Guide written by a novice creator on how to migrate Airbyte connector to Low-code

Shivam AgarwalShivam Agarwal
15 min read

This is a guide written by a novice developer who embarked on the journey to explore the open-source community with the support of his fellow comrades.

Hola folks,

This is Shivam Agarwal, and I work as a data engineer. I'm excited to present to you a guide that also encapsulates my personal experience. This guide chronicles my journey of attempting to migrate an existing Airbyte source connector from Python CDK to Low-Code CDK, with Openweather being my chosen starting point. But before delving into the specifics of my endeavor, let's first gain a clear understanding of what Airbyte is.

What is Airbyte?

So as per the official website :

Airbyte is an open-source data integration engine that helps you consolidate your data in your data warehouses, lakes and databases.

What I believe Airbyte to be :

Airbyte is a tool that helps data engineers and data professionals to cut out the stress associated with handling data.

Now we have a gist of the tool (I hope the one-liners did the job :P). Let's delve into the focal points of this discussion. My aim is to offer a concise breakdown of the content that lies ahead. I'll be guiding you through the process of migrating a "simple" API connector to Low-code CDK.

Let's start with the basics :

Prerequisites:

  • python3 (better to have python 3.10 )

  • docker ( If you don't have it installed, use this link to set it up )

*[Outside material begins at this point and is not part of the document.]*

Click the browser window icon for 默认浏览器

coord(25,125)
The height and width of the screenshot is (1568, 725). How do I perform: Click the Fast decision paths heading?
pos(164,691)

  • API key of your source

Local setup of Airbyte:

Step 1:

Fork the Airbyte repository and make a local clone of it in your system. If you dont know the commands refer to this - https://docs.github.com/en/get-started/quickstart/fork-a-repo

Clone Command -

git clone https://github.com/<your username>/airbyte.git

Step 2 :

Once you have the repository cloned on your local system, cd into the airbyte root directory

cd airbyte

and run the following command

./run-ab-platform.sh
or
sudo ./run-ab-platform.sh --if you dont have proper priviledges set for docker

This will set up the Airbyte platform on your system. To validate the setup check for the Airbyte banner. Once you are able to see it visit http://localhost:8000. By default, the username is airbyte and password password (love the creativity here :P)

Step 3 : (optional)

If you are not able to make changes to the files like saving or updating. Use this command in the airbyte's root directory to change the permission. This is for Linux based OS like Ubuntu or macOS as well

sudo chown username:username -R .

We are done with the formalities. Let the migration of connectors begin !!!!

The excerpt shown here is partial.